Lung cancer screening is not part of our National Cancer Screening Programme. However, they recommend targeted screening through low dose CT scans of the lung for high-risk individuals:

  • Adults aged 55-80 years
  • 30 pack-year smoking history (For example: a pack a day for 30 years, 2 packs a day for 15 years)
  • Current smokers
  • Smokers who quit within the past 15 years

These are based on two major studies: The US National Lung Screening Trial (NLST, 2011) and Dutch-Belgian NELSON Trial (2020). The former compared Low Dose CT (LDCT) with chest x-ray (CXR) in lung cancer screening and the latter compared LDCT with no screening. Both trials recruited heavy smokers and LDCT detected more lung cancers at earlier stages. The NLST showed a 20% reduction in lung cancer mortality with LDCT screenings. The NELSON trial demonstrated reduction in lung cancer mortality with LDCT screening both among men (by 24%) and among women (by 33%).

K-LUCAS (2019) is the first Asian population-based, nationwide, multi-centre prospective lung cancer screening trial in South Korea. The results were promising as the proportion of early-stage lung cancer detection was three times higher in K-LUCAS than early-stage lung cancer cases in the national cancer registry. Lung cancer incidence in never-smokers has been increasing rapidly in Korea. However, the screening has not been extended to this group.

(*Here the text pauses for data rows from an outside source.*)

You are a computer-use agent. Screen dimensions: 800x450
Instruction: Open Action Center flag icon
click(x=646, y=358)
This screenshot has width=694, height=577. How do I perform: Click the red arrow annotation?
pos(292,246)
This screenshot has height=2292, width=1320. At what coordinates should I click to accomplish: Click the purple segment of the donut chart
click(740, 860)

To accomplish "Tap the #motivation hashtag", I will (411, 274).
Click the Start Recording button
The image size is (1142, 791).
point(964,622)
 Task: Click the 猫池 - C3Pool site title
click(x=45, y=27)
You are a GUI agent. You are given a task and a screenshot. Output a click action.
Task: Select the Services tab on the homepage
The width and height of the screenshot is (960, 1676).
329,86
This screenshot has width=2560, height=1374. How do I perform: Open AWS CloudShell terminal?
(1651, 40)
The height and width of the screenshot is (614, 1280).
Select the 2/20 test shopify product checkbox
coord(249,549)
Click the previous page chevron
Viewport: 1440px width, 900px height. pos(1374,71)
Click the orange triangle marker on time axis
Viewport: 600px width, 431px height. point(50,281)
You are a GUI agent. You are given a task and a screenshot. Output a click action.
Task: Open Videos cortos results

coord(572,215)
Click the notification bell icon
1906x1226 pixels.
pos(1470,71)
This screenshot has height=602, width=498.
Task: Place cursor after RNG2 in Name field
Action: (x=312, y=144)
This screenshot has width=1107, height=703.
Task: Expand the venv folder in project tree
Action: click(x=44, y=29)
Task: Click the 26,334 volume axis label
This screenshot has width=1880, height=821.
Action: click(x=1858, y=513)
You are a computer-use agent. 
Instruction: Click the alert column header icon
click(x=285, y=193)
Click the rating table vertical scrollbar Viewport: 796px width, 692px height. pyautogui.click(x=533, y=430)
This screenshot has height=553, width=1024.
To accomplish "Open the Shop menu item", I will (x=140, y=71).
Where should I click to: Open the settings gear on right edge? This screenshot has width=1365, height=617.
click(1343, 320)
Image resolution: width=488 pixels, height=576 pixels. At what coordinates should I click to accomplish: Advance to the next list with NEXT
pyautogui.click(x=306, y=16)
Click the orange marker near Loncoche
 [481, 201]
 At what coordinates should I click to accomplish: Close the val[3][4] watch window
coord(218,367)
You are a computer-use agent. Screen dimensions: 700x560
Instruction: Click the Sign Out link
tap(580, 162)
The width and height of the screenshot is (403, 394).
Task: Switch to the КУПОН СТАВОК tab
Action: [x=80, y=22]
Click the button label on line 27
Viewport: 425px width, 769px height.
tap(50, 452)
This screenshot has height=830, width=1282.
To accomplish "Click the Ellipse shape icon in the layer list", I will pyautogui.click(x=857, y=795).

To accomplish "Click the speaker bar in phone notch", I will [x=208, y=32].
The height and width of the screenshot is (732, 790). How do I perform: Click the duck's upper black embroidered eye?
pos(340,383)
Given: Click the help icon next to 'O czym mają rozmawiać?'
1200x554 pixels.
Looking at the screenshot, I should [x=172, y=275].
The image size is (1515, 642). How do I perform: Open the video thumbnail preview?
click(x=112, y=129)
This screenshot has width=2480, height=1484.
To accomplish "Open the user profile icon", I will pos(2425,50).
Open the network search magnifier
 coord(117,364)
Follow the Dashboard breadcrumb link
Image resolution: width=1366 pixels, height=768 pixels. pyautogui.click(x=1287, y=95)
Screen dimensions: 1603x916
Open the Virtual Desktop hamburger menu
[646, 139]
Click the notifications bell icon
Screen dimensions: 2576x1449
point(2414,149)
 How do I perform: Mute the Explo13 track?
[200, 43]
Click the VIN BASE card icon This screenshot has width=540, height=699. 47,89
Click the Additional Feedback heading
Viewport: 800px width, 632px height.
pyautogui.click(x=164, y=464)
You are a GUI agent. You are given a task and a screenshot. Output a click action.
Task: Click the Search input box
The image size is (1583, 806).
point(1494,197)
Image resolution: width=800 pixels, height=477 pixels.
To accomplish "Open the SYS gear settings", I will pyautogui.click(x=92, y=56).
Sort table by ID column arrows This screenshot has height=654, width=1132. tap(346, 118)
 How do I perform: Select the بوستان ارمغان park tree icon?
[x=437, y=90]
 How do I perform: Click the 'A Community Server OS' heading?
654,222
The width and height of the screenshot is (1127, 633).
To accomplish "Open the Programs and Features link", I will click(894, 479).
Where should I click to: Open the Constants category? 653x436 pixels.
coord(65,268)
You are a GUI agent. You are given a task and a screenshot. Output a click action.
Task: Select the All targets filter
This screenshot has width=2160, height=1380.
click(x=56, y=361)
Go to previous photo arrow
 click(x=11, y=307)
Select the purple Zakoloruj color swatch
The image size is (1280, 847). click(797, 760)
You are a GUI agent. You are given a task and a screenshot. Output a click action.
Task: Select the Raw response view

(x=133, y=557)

TALENT (2021) a national lung cancer screening study conducted in Taiwan uncovered the presence of lung cancer in 2.6% of the study population, exceeding the 1.1% and 0.9% lung cancer detection rates documented in NLST and NELSON respectively. This study was conducted in high risk never-smokers as opposed to heavy smokers in the previous two studies. Lung cancer is the leading cause of cancer -related mortality in Taiwan and 53% of these deaths occurred among never-smokers. The study involved individuals aged 55-75, normal chest x-ray and any of the following high-risk features: family history of lung cancer, environmental smoking exposure, history of chronic lung disease like tuberculosis or chronic obstructive pulmonary disease, cooking without ventilation. 73.8% of the study population were women. 96.5% of the patients were diagnosed with stage 0 or 1 disease, providing opportunity for curative resection. All lung cancer identified except for one were adenocarcinomas. The highest risk factor among these never-smokers was family history of lung cancer and the more first-degree relatives with lung cancer, the higher the likelihood of detection. LDCT lung cancer screening for never-smokers with high risk may be feasible but long-term data are needed to determine whether screening these individuals leads to lower lung cancer mortality.

In Singapore, there is also a higher proportion of non-smokers diagnosed with lung cancer 47% compared to the West (10%). In addition, there is also greater incidence of adenocarcinoma, 77.6% in Singapore compared to 38.5% in US particularly in women. This represents a distinct disease in Asia. The genomic profile, the carcinogenesis and pattern of progression seem different. Screening in this group is not established. Should we use the TALENT criteria? Screening in the meantime should be individualised. The younger age group should not be excluded if they have any risk factor.

False positive is a concern in screening. They tend to lead to further tests and procedures potentially causing more anxiety and increasing costs. This is in addition to the risk of radiation. Please consult your lung specialist for a discussion on the risks and benefits of screening.

Lifestyle and behavioural factors such as obesity, physical inactivity and smoking increases an individual’s risk of developing cancer. As such, it is important to encourage healthy behaviour to minimise the impact of these risk factors. Do your best to avoid these preventable factors.